**Given passage**
----------
How can the Government keep their promise to not aggravate inequality in the UK?

The Government promised that the emergency budgets cuts were progressive and would not hit the poorest hardest. The IFS research proved this claim wrong. The Government must have a much higher standard of assessing the impact on the poorest when it finalises decisions on the Spending Review.

We have therefore called on the Government to make public its Fairness Test. The Fairness Test must be used to block measures in the Spending Review that would worsen inequality of incomes, assets and access to services.

How can we protect the poorest and most vulnerable in the CSR?

The Treasury believes that tax evasion is costing us at least £40 billion a year. Other estimates say it could be closer to £100 billion a year. Better investigation and enforcement has helped reduce benefit fraud to its lowest ever recorded level. The lessons learned should be rigorously applied to tax evasion too. By investing in investigation and enforcement, tens of billions could be saved that could prevent benefit cuts to the poorest and allow these family security protections:

  • Don’t cut benefits for families who have lost work in the recession. Losing pay and moving onto out of work benefits can put a family a long way below the poverty line. We need a benefits system that puts enough money in parents’ pockets to protect their family security and their children’s wellbeing, or they will be trapped by problems like debt and depression with their chances of finding a new job dwindling over time.
----------
**Recorded data**
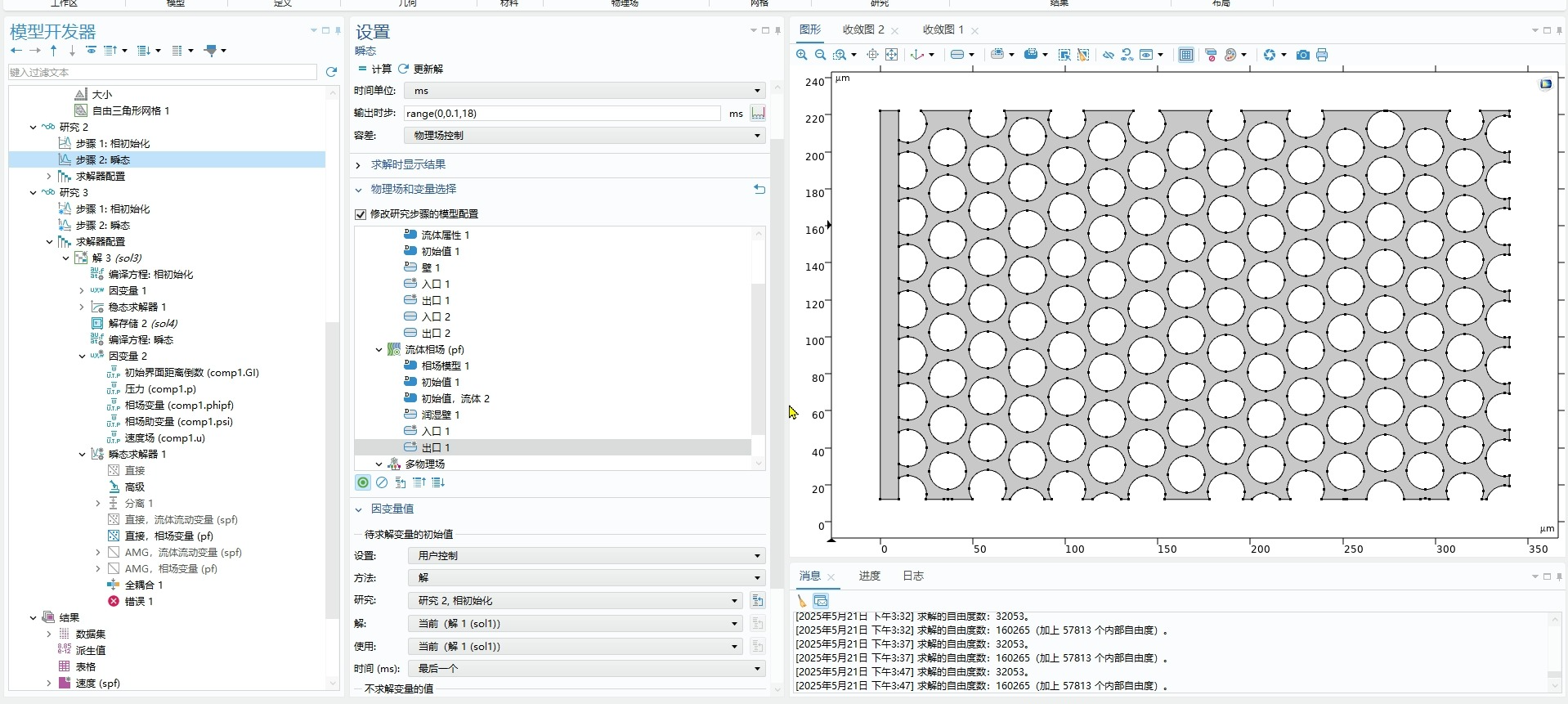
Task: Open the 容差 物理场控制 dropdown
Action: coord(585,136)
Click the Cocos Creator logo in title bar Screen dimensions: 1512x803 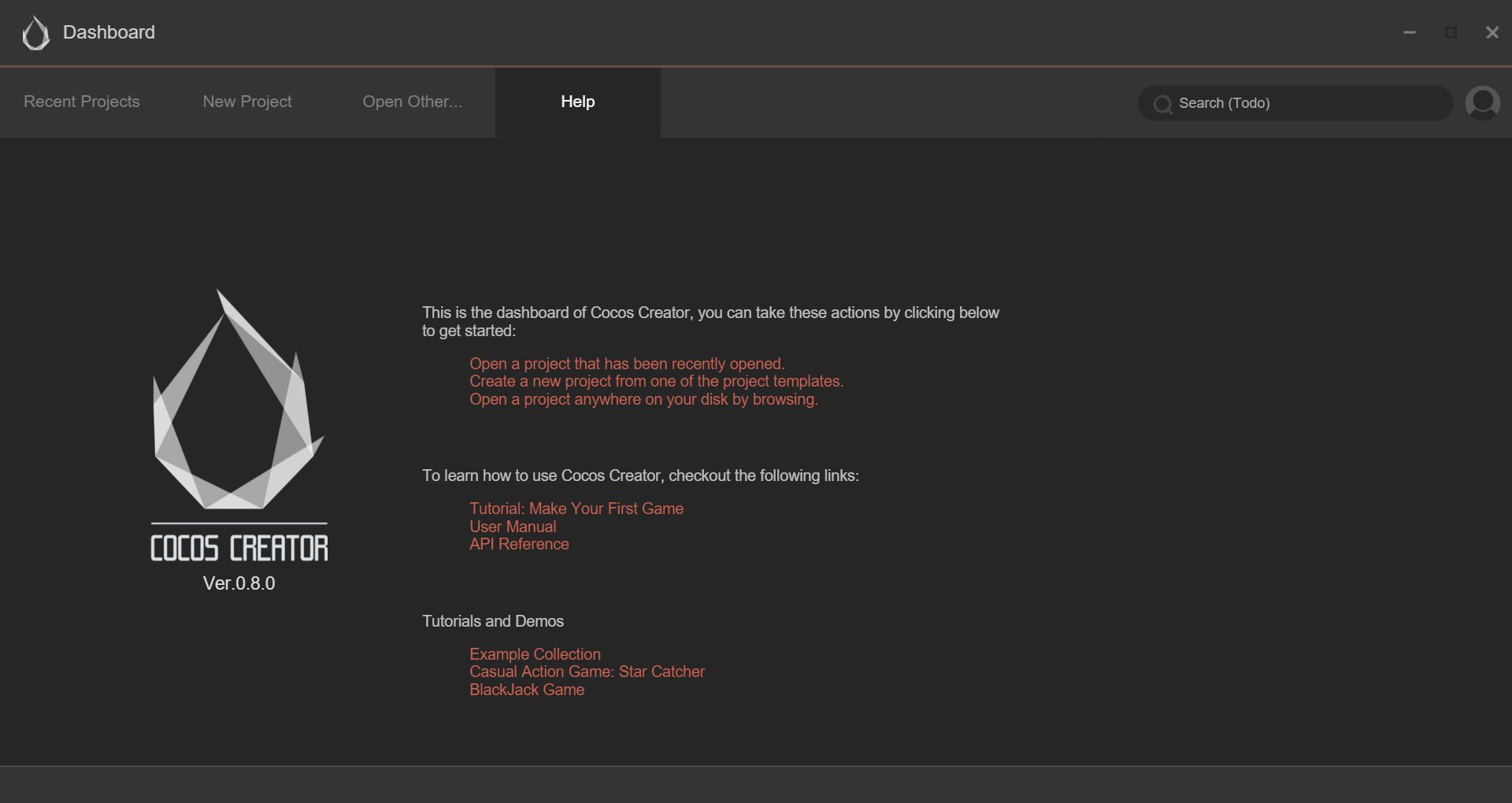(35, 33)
----------
**Written problem A**
In the passage on inequality and the Spending Review, begin at the words "How can the" and stop after "the Spending Review.". Rewrite that part, substituting "worst-off" for "poorest".
**Written problem B**
Summarize the passage on inequality and the Spending Review in two sentences.
**Written problem C**
In the passage on inequality and the Spending Review, how much does the Treasury believe tax evasion costs each year?

**Result A**
How can the Government keep their promise to not aggravate inequality in the UK?

The Government promised that the emergency budgets cuts were progressive and would not hit the worst-off hardest. The IFS research proved this claim wrong. The Government must have a much higher standard of assessing the impact on the worst-off when it finalises decisions on the Spending Review.

**Result B**
IFS research showed the Government's claim to be wrong that its emergency budget cuts were progressive and would not hit the poorest hardest, so the Government has been called on to make public a Fairness Test that would block Spending Review measures worsening inequality. Tax evasion costs at least £40 billion a year, and better investigation and enforcement could save tens of billions, which could prevent benefit cuts to the poorest, including families who have lost work in the recession.

**Result C**
At least £40 billion a year.